Santino sorrise con gli occhi colmi di lacrime poi guardò la madre.
-Voleva dartele quel giorno... Poi non si è più svegliato. Teneva la scatola tra le braccia mentre dormiva, forse si è stancato molto lassù... Ma tu non devi sentirti in colpa, tu sei sempre stato la cosa più preziosa che lui abbia posseduto.-
-Ma lui adesso non c'è più...ed io resterò da solo.- fece il bambino con voce tremante.
-No, no... Non resterai solo, io farò il possibile per restare sempre con te, ok? Te lo prometto.-
Santino sorrise e prese le scarpette.
-Posso metterle?-
-Ma certo! Il nonno ha fatto un lungo viaggio per prendertele, no? Devi metterle subito!-
Santino le indossò, e posando i piedi a terra, si sentì già più forte. -
Ti stanno benissimo! Il nonno sapeva tante cose di te... Come la tua passione ad esempio... Ma... Che fine hanno fatto i tuoi disegni?- domandò Carmela guardando le pareti e accorgendosi solo in quel momento che non vi era più alcun foglio incollato.

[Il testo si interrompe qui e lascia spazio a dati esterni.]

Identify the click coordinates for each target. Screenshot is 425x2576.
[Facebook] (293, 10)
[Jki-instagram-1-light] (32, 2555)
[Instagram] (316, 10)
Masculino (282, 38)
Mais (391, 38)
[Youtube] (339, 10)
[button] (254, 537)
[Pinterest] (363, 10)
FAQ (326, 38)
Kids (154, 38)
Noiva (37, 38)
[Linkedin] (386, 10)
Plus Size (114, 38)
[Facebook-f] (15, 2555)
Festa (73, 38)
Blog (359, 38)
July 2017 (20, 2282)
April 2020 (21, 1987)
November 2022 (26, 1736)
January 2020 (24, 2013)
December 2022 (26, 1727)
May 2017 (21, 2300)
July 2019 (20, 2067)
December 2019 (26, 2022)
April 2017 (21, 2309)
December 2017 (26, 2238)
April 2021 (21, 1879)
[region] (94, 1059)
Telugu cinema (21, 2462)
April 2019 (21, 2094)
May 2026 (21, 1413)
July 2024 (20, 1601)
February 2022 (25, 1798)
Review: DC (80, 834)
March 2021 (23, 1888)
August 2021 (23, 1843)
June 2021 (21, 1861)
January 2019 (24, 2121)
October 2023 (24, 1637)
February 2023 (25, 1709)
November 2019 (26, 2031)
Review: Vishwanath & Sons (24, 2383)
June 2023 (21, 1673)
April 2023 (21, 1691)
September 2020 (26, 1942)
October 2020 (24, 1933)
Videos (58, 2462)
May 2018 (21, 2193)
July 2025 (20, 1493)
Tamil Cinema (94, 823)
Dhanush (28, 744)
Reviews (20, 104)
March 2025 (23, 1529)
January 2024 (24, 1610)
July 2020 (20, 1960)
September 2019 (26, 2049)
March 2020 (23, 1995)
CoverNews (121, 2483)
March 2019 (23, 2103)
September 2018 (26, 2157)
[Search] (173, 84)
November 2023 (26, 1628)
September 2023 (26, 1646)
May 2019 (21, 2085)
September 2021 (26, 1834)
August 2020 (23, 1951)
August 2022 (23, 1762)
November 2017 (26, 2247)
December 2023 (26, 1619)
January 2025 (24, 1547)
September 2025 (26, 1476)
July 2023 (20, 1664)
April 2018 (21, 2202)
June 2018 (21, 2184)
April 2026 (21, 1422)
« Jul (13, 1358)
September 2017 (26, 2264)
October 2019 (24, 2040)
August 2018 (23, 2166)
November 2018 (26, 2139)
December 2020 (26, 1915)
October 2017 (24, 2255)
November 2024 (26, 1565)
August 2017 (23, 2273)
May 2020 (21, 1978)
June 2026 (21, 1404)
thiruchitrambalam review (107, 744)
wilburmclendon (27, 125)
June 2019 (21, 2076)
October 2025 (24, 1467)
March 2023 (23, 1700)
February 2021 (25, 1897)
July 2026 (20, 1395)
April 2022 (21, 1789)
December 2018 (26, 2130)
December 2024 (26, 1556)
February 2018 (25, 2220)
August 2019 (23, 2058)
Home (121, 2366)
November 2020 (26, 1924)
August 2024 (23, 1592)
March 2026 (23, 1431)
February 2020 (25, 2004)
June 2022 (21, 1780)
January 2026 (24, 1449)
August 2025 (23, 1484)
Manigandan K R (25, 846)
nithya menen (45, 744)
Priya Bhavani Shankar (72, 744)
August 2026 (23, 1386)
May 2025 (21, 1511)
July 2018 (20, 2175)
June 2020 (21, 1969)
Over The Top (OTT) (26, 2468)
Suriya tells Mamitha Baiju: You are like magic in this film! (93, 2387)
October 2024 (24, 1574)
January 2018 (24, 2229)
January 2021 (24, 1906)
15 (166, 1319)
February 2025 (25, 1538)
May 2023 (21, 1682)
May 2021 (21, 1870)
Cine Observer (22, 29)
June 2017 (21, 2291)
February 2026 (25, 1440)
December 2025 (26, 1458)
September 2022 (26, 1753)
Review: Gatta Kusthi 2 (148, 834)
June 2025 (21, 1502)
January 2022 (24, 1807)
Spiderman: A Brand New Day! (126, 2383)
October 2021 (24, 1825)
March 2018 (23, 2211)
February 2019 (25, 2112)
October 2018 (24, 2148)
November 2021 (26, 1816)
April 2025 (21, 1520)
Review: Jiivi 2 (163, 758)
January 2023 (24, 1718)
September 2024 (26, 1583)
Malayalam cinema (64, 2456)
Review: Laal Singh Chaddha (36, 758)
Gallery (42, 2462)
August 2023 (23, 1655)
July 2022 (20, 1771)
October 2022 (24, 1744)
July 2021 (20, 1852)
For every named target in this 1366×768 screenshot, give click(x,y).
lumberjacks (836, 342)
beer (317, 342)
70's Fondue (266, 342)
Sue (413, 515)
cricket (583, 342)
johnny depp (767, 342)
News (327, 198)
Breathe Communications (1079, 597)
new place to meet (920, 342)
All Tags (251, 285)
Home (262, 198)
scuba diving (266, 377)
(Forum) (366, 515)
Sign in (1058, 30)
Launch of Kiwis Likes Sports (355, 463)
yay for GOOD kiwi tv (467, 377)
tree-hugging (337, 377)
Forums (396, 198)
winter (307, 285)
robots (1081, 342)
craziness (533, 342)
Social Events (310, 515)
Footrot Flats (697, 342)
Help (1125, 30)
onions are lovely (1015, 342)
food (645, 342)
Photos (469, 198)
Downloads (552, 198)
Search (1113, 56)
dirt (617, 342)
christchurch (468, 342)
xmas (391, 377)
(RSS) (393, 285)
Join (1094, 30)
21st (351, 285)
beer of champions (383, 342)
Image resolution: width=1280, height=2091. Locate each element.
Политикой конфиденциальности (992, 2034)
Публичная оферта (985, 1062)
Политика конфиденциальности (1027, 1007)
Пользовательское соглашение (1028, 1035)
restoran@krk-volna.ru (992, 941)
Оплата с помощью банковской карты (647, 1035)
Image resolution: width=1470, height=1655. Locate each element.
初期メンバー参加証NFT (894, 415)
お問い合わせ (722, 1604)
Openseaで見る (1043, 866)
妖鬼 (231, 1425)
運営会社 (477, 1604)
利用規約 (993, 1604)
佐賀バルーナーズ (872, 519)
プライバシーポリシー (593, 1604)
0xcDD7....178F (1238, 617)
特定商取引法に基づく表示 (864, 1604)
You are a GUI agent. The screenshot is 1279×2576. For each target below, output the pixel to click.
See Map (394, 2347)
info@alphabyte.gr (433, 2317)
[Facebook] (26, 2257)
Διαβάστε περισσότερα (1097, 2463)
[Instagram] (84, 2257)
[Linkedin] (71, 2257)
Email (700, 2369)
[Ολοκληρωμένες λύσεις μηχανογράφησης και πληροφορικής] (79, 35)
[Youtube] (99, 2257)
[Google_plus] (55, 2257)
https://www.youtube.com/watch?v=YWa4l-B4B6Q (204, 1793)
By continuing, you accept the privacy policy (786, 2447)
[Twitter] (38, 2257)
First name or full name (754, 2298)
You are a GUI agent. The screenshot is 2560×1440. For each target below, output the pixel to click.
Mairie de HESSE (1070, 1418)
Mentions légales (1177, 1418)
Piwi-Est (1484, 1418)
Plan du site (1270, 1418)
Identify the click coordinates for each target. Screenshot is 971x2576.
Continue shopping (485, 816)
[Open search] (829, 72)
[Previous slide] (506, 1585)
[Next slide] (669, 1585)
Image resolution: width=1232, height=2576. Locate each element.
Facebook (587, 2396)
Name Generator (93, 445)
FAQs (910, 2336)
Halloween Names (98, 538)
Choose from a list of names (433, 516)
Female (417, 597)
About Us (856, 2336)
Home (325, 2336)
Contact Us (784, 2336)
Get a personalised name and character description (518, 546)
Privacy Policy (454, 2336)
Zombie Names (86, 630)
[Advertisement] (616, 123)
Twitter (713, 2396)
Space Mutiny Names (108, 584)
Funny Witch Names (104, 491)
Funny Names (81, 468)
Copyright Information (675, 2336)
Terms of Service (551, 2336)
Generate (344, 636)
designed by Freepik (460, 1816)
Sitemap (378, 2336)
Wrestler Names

Santino ricordò quando Rosario glieli aveva staccati tutti. Abbassò lo sguardo sospirando. Con gli occhi volti in giù, guardò le sue scarpe e queste gli infusero coraggio.
-A Rosario non piacciono i miei razzi.- Disse tutto d'un fiato.
-Cosa?- chiese lei sorpresa.
-Sì, me li ha staccati tutti e li ha buttati sul pavimento.-
-Non ci posso credere... Perché non me l'hai detto?-
-Non lo so...-
-Ok, tranquillo tesoro. A lui ci penso io, va bene?-
Santino annuì sentendosi veramente più forte. Aveva avuto persino il coraggio di riferire alla madre il comportamento sbagliato del compagno.
Le scarpette erano davvero magiche! E ora Santino sapeva che nonno Salvatore non aveva mentito ma, come sempre, aveva mantenuto la sua ultima promessa, sacrificando se stesso per il bene del nipote.
Santino crebbe e diventò un uomo tutto d'un pezzo. Non perse mai la speranza di avere una vita migliore, da affrontare di petto e a testa alta.
Conservò quelle scarpe con cura, finché arrivò il momento di regalarle a suo figlio. Gli raccontò che suo nonno Salvatore, aveva raggiunto lo spazio per prenderle, e che erano quindi scarpette magiche.
In realtà erano semplici scarpe da ginnastica bianche, ma nella mente di un bambino vale molto più non il regalo in sé, ma il gesto d'affetto e di amore nascosto dietro a quel pensiero.
Qualsiasi dono, fatto con il giusto motivo e con tanto amore, può trasformarsi in qualcosa di veramente speciale!